BEGIN Records shown

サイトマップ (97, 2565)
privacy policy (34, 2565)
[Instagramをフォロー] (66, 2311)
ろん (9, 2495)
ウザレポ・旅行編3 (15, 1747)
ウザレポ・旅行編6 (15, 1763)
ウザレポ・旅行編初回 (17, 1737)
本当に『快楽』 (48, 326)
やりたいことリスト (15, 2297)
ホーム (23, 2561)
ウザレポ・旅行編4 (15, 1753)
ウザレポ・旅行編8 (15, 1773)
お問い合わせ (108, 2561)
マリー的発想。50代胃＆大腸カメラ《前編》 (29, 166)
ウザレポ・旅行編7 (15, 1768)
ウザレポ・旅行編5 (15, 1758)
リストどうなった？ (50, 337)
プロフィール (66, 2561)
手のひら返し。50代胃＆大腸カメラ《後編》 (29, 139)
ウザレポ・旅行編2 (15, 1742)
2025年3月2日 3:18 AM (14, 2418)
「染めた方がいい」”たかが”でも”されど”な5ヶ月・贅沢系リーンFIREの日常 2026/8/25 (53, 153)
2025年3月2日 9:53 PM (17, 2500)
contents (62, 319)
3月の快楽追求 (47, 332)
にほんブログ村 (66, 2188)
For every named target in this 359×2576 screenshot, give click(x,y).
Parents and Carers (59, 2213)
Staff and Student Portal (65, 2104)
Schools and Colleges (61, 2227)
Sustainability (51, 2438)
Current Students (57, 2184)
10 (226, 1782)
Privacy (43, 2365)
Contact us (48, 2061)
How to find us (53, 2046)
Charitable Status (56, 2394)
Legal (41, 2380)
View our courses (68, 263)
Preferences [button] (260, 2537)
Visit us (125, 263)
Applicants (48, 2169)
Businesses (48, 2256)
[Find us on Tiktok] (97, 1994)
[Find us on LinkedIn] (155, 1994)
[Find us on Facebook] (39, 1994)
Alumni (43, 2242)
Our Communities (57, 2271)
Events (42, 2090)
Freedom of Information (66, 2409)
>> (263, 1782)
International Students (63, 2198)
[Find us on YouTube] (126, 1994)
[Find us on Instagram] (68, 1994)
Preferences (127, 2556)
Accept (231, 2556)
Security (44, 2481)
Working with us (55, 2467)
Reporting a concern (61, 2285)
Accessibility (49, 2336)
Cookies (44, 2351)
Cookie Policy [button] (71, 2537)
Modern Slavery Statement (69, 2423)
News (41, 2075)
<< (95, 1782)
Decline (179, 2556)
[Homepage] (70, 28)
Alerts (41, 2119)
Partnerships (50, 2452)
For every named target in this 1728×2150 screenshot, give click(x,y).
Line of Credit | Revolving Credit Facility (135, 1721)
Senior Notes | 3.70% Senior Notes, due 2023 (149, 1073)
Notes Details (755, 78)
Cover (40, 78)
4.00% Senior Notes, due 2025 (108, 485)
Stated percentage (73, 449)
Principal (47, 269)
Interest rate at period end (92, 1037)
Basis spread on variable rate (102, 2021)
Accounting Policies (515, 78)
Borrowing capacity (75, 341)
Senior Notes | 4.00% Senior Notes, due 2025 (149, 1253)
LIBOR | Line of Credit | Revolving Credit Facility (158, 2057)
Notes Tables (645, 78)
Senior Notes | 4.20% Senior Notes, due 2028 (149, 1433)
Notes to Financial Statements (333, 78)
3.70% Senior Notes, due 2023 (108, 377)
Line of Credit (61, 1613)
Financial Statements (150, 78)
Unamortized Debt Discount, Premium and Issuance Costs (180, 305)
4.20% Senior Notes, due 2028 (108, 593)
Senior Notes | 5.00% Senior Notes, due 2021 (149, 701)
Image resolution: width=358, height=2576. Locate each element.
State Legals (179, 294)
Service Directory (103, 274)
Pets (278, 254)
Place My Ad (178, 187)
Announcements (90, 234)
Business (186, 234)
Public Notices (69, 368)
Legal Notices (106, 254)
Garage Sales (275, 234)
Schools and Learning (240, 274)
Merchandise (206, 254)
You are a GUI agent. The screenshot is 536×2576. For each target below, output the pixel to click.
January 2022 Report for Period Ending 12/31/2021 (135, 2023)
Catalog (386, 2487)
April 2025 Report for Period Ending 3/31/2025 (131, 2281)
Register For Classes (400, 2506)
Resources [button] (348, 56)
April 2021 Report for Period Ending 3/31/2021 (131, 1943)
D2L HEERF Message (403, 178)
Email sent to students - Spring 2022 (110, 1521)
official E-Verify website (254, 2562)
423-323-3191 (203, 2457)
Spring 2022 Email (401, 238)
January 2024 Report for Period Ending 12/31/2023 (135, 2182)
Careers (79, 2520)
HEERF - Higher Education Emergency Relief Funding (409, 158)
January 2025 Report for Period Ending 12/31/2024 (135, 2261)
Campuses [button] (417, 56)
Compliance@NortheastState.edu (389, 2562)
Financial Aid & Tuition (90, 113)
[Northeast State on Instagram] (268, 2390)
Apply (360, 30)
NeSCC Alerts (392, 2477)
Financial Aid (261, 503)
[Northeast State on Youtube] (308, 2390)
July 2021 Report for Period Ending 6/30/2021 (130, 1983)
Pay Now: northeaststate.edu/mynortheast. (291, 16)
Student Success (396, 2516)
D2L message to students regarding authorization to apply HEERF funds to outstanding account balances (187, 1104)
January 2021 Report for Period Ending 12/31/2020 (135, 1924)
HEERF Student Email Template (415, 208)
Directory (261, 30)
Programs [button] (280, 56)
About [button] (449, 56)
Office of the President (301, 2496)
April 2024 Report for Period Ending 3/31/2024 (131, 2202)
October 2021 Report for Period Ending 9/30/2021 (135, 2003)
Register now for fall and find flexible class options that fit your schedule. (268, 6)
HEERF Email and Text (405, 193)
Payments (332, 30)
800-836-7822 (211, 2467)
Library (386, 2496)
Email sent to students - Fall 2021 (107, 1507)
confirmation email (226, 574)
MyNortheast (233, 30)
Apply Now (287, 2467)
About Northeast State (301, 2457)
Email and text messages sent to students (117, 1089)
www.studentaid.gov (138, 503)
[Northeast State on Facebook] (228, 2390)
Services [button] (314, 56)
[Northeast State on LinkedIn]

END Records shown

Exercise instructions:
Could you retype exactly the lines above, starting at the line that contains "ウザレポ・旅行編4 (15, 1753)" and ending at the line that contains "LIBOR | Line", and nothing more?

Output below:
ウザレポ・旅行編4 (15, 1753)
ウザレポ・旅行編8 (15, 1773)
お問い合わせ (108, 2561)
マリー的発想。50代胃＆大腸カメラ《前編》 (29, 166)
ウザレポ・旅行編7 (15, 1768)
ウザレポ・旅行編5 (15, 1758)
リストどうなった？ (50, 337)
プロフィール (66, 2561)
手のひら返し。50代胃＆大腸カメラ《後編》 (29, 139)
ウザレポ・旅行編2 (15, 1742)
2025年3月2日 3:18 AM (14, 2418)
「染めた方がいい」”たかが”でも”されど”な5ヶ月・贅沢系リーンFIREの日常 2026/8/25 (53, 153)
2025年3月2日 9:53 PM (17, 2500)
contents (62, 319)
3月の快楽追求 (47, 332)
にほんブログ村 (66, 2188)
For every named target in this 359×2576 screenshot, give click(x,y).
Parents and Carers (59, 2213)
Staff and Student Portal (65, 2104)
Schools and Colleges (61, 2227)
Sustainability (51, 2438)
Current Students (57, 2184)
10 (226, 1782)
Privacy (43, 2365)
Contact us (48, 2061)
How to find us (53, 2046)
Charitable Status (56, 2394)
Legal (41, 2380)
View our courses (68, 263)
Preferences [button] (260, 2537)
Visit us (125, 263)
Applicants (48, 2169)
Businesses (48, 2256)
[Find us on Tiktok] (97, 1994)
[Find us on LinkedIn] (155, 1994)
[Find us on Facebook] (39, 1994)
Alumni (43, 2242)
Our Communities (57, 2271)
Events (42, 2090)
Freedom of Information (66, 2409)
>> (263, 1782)
International Students (63, 2198)
[Find us on YouTube] (126, 1994)
[Find us on Instagram] (68, 1994)
Preferences (127, 2556)
Accept (231, 2556)
Security (44, 2481)
Working with us (55, 2467)
Reporting a concern (61, 2285)
Accessibility (49, 2336)
Cookies (44, 2351)
Cookie Policy [button] (71, 2537)
Modern Slavery Statement (69, 2423)
News (41, 2075)
<< (95, 1782)
Decline (179, 2556)
[Homepage] (70, 28)
Alerts (41, 2119)
Partnerships (50, 2452)
For every named target in this 1728×2150 screenshot, give click(x,y).
Line of Credit | Revolving Credit Facility (135, 1721)
Senior Notes | 3.70% Senior Notes, due 2023 (149, 1073)
Notes Details (755, 78)
Cover (40, 78)
4.00% Senior Notes, due 2025 (108, 485)
Stated percentage (73, 449)
Principal (47, 269)
Interest rate at period end (92, 1037)
Basis spread on variable rate (102, 2021)
Accounting Policies (515, 78)
Borrowing capacity (75, 341)
Senior Notes | 4.00% Senior Notes, due 2025 (149, 1253)
LIBOR | Line of Credit | Revolving Credit Facility (158, 2057)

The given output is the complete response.